ABOUT THIS EXERCISE: Find and copy every line in the records that includes the string "status".

· · · ·

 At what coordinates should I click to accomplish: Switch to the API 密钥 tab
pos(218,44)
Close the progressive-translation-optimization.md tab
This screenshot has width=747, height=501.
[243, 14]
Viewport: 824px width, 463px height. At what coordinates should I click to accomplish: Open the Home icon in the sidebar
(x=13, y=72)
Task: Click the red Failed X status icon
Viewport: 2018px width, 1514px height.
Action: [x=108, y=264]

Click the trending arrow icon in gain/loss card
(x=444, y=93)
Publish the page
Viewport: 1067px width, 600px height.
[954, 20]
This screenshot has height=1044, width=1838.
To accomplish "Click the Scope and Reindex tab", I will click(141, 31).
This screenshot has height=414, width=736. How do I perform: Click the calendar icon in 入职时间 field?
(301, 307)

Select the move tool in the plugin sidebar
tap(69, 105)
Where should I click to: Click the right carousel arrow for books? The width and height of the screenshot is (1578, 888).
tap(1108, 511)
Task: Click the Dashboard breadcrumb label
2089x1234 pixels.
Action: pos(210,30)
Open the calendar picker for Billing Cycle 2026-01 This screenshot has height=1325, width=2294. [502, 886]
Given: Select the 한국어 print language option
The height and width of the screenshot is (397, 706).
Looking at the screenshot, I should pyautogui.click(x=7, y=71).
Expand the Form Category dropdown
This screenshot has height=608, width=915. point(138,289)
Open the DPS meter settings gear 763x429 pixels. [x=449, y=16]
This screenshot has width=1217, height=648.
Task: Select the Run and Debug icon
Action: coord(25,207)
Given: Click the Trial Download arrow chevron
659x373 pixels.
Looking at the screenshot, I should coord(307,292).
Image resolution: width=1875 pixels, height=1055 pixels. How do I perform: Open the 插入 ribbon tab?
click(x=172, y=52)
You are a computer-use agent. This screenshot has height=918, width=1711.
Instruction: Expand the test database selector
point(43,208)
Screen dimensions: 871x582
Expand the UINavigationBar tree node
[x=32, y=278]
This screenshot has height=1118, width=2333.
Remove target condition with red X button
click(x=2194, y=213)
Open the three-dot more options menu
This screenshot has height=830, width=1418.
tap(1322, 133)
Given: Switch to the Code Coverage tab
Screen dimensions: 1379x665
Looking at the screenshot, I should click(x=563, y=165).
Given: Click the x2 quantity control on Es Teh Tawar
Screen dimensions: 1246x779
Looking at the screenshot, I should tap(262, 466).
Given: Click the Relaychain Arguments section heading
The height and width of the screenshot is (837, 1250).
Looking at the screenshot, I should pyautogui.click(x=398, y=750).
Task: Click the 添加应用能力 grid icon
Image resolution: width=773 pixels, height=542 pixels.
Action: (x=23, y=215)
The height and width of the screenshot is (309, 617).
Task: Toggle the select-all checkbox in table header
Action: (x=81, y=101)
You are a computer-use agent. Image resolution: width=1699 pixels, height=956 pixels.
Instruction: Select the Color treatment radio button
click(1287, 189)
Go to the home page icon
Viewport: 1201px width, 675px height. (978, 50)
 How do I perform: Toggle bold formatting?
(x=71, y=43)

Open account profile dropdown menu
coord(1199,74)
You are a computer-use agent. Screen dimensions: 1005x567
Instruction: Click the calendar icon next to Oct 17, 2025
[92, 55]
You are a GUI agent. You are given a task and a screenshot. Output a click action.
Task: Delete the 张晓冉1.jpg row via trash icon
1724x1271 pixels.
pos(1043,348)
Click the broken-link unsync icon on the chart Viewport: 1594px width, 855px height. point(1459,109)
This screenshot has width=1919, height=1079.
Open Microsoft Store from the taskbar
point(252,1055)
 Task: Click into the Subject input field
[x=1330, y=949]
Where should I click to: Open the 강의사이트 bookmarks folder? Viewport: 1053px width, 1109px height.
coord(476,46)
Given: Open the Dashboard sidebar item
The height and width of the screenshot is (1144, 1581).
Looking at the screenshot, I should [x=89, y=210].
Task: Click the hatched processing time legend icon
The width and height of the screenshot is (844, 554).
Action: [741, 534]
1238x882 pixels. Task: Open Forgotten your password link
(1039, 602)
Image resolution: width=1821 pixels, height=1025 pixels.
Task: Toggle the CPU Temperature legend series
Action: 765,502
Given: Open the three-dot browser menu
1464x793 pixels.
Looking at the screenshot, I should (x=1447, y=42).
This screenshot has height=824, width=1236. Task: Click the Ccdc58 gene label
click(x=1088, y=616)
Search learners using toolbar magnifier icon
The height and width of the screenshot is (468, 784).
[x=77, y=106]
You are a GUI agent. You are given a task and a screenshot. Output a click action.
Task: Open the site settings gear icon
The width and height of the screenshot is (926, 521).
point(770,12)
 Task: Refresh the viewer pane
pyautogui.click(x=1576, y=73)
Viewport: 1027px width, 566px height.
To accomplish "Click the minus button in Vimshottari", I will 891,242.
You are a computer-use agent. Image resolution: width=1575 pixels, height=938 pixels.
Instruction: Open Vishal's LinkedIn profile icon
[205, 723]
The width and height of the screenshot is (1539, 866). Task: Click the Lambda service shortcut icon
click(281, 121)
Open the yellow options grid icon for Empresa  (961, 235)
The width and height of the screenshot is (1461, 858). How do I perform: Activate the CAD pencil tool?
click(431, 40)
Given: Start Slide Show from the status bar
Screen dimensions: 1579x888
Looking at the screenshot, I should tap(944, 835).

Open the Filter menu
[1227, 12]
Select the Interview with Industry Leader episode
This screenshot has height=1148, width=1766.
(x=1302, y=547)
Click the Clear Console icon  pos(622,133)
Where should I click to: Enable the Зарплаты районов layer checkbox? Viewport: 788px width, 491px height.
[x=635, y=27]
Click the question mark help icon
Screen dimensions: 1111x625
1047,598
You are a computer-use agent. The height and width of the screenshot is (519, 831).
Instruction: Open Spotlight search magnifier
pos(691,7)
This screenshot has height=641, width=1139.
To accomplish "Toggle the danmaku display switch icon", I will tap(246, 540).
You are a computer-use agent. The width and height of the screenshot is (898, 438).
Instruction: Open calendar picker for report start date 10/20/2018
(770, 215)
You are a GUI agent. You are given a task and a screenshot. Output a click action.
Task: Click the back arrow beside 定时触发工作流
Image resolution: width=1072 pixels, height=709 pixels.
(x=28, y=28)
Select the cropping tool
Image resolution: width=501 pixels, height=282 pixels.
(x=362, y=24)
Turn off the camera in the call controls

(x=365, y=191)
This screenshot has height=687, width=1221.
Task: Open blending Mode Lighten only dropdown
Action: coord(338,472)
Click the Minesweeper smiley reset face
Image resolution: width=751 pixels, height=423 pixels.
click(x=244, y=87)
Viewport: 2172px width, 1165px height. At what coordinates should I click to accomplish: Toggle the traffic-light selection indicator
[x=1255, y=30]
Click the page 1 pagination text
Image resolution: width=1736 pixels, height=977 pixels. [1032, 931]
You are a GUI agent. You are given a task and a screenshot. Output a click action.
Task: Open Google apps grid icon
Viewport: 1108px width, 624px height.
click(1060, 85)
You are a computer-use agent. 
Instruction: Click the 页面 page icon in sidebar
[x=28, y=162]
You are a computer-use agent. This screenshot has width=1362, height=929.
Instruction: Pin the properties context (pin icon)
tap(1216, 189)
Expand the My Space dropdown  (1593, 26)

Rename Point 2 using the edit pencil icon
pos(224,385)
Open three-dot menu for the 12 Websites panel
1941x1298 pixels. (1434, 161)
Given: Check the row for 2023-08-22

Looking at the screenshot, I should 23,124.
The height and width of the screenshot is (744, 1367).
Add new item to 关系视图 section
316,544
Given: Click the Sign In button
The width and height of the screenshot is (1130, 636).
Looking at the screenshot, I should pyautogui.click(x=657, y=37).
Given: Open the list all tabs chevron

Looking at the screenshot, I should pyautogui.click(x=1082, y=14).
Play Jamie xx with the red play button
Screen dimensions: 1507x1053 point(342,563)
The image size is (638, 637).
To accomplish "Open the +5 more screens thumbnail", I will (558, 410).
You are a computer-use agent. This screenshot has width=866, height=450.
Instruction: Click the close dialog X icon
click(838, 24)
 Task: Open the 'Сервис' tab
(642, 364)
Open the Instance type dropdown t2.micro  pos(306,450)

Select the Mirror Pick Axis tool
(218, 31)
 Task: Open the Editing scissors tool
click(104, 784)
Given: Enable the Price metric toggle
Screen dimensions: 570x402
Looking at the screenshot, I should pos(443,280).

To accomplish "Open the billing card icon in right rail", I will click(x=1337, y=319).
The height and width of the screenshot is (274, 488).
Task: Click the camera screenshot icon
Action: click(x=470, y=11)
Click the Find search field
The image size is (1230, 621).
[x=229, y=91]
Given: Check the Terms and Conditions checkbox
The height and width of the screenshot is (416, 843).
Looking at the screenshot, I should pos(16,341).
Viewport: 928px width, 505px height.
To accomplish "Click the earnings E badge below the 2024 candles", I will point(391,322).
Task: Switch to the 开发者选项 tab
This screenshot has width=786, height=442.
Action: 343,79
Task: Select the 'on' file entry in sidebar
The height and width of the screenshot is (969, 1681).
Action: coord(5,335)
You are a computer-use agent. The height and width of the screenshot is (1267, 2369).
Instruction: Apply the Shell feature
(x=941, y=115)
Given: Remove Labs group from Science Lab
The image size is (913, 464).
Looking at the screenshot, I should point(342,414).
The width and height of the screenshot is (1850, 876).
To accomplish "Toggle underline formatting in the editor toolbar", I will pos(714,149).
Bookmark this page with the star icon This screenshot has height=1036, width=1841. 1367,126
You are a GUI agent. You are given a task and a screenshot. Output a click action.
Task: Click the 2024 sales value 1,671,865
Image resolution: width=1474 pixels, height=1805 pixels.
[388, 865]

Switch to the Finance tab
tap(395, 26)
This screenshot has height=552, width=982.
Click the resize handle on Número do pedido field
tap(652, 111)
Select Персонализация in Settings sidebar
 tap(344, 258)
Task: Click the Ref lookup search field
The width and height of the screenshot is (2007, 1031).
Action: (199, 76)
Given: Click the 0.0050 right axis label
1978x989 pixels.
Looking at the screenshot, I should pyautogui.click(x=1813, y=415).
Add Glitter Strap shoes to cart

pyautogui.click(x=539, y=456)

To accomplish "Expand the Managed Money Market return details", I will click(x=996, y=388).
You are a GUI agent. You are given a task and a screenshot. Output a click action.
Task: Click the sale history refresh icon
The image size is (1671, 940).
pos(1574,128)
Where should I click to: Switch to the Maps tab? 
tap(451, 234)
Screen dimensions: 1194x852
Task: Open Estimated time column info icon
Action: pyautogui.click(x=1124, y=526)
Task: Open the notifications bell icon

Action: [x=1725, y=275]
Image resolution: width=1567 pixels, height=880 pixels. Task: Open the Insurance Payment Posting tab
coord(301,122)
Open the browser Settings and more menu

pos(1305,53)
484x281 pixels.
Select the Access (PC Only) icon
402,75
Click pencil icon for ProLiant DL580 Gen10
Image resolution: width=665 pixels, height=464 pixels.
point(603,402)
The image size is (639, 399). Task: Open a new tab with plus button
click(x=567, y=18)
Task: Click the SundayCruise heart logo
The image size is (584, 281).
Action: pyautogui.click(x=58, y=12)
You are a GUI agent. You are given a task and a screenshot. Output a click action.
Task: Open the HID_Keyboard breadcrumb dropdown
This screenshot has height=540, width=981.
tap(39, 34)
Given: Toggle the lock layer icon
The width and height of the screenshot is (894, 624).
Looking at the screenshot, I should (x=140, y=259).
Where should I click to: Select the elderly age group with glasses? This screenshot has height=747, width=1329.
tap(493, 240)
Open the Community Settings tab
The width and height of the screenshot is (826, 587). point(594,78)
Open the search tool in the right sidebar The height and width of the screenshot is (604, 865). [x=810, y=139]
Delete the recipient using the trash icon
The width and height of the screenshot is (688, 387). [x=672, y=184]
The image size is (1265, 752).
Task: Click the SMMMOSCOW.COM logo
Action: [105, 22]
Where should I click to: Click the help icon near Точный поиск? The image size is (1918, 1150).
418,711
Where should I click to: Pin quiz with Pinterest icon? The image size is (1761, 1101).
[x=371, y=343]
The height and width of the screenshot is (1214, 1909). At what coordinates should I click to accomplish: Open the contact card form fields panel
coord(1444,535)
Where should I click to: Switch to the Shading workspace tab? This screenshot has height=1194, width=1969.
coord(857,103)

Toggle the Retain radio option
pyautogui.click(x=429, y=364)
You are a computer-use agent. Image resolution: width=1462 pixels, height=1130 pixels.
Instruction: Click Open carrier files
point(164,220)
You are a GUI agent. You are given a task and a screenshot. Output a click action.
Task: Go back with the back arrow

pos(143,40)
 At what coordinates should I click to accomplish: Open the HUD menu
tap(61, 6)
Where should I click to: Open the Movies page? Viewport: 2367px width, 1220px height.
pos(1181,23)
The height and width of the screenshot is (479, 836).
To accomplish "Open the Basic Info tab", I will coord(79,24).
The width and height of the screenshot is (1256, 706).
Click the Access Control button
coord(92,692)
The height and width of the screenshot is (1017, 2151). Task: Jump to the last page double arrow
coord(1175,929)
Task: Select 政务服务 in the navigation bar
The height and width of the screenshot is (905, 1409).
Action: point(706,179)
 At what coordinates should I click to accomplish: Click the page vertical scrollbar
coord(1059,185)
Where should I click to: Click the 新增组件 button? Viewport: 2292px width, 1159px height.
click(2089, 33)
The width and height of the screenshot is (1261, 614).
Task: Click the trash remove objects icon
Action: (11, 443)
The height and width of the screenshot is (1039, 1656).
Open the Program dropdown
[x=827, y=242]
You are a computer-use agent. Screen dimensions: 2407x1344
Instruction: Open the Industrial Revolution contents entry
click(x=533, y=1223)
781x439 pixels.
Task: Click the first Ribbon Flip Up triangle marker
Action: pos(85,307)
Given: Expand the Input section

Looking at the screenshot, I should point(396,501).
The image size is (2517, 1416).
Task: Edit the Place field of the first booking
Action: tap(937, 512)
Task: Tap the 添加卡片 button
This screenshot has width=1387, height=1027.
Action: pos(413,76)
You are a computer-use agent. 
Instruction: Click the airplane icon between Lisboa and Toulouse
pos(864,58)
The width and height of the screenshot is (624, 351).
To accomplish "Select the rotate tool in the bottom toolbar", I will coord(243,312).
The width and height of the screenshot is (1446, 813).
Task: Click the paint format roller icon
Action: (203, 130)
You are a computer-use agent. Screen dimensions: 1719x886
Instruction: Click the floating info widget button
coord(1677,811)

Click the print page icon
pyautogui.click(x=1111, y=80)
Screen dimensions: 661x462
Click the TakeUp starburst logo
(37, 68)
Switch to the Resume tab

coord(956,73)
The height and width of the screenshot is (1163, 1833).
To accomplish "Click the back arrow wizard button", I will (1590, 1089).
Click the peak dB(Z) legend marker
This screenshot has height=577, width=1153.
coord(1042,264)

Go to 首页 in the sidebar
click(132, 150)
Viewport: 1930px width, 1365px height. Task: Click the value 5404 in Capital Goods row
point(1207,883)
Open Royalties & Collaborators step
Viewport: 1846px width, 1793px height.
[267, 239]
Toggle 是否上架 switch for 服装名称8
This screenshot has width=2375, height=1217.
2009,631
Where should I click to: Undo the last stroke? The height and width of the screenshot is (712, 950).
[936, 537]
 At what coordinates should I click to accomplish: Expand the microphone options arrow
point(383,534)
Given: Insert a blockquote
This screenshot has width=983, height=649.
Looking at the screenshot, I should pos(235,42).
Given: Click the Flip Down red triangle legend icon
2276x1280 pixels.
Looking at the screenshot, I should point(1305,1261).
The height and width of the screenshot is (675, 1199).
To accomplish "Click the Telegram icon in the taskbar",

· · · ·

REPLY:
Task: Click the red Failed X status icon
Given: Start Slide Show from the status bar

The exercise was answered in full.